Ainsi donc, comme nous le reverrons dans les autres chroniques de cette année, les trois moments constitutifs de l’amour et constructeurs de la personne – être aimé, s’aimer, aimer – sont ici grippés.
Mais la route qui conduit à Lund ne se contente pas de cet accablant diagnostic ; elle dessine aussi un chemin de reconstruction, voire de rédemption. Si l’on systématisait ce que la narration rend fluide, on pourrait discerner quatre étapes :
- « J’ai mal » ou ressentir la souffrance. Cet homme clivé s’est protégé en s’insensibilisant. Lorsque Marianne jette brutalement au vieillard : « Vous n’êtes qu’un vieil égoïste », nous observons sa physionomie se métamorphoser brusquement en un masque de douleur. En entendant nommé le rejet de son fils, Isaak prend conscience d’un échec qu’il n’avait jamais osé s’avouer.
- « On m’a fait du mal » ou comprendre le traumatisme. Le passage de l’effet (« J’ai mal ») à la cause (« On m’a fait du mal ») sera l’œuvre du second rêve. Isaak prend conscience de ce qu’il sait depuis toujours mais qu’il se cachait aussi : trahi par son frère, abandonné par Sara, sa fiancée et son unique amour (symbolisé par les fraises sauvages), il s’est fermé. Ne pas s’ouvrir pour ne pas souffrir.
- « J’ai fait (du) mal » ou reconnaître que le mal ne saurait se limiter à la blessure subie. Isaak n’est pas à ce point victime qu’il n’ait sa part de responsabilité, notamment dans l’échec de son couple et la souffrance infligée à sa femme. Cette prise de conscience sera l’œuvre du troisième rêve.
- « Je regrette le mal » : demander pardon. Isaak ne se contente pas de reconnaître ses torts, il entre dans une dynamique de pardon : explicite vis-à-vis d’Agda ; implicite mais pas moins réel vis-à-vis de sa bru (la proposition de fumer) et de son fils (la levée ébauchée de la dette).

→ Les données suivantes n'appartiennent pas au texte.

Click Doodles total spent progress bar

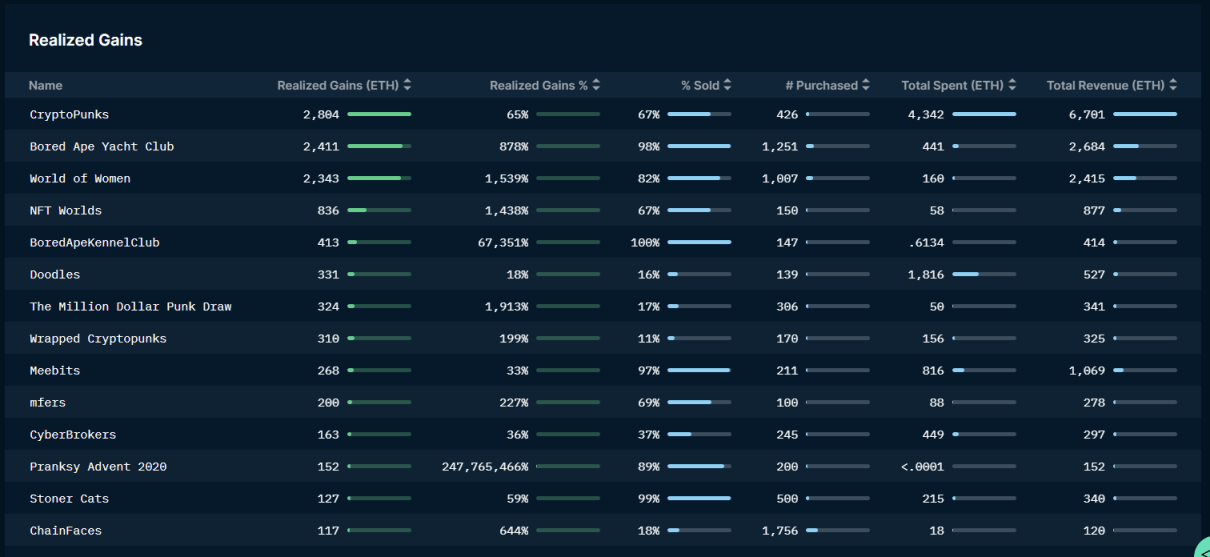click(984, 275)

Sans la vérité, l’homme ne peut pas accéder à lui-même et se reconstruire ; sans l’amour, il ne le veut pas. Car toute blessure, on le disait au début, s’enracine dans un abandon. Cet amour inconditionnel, Isaak le recevra de Sara qui ressemble tant à celle qui lui manque toujours cruellement et qui lui dira au terme : « Adieu, je n’aime que toi, aujourd’hui, demain et toujours ».
Mais cette rencontre inattendue et, à bien des égards providentielle, rentre dans les multiple « coïncidences » de cette journée où Isaak lit « une étrange logique, une étrange causalité ». Ici, la santé devient affine du salut. En italien, « santé » ne se dit-il pas « salute » ?
Pascal Ide
Le docteur Isak Borg part à Lund pour assister à une cérémonie de jubilé en son honneur. Au cours de ce voyage, dans sa propre limousine et accompagné de sa bru, il fait le point sur sa vie et finalement se réconcilie avec lui-même.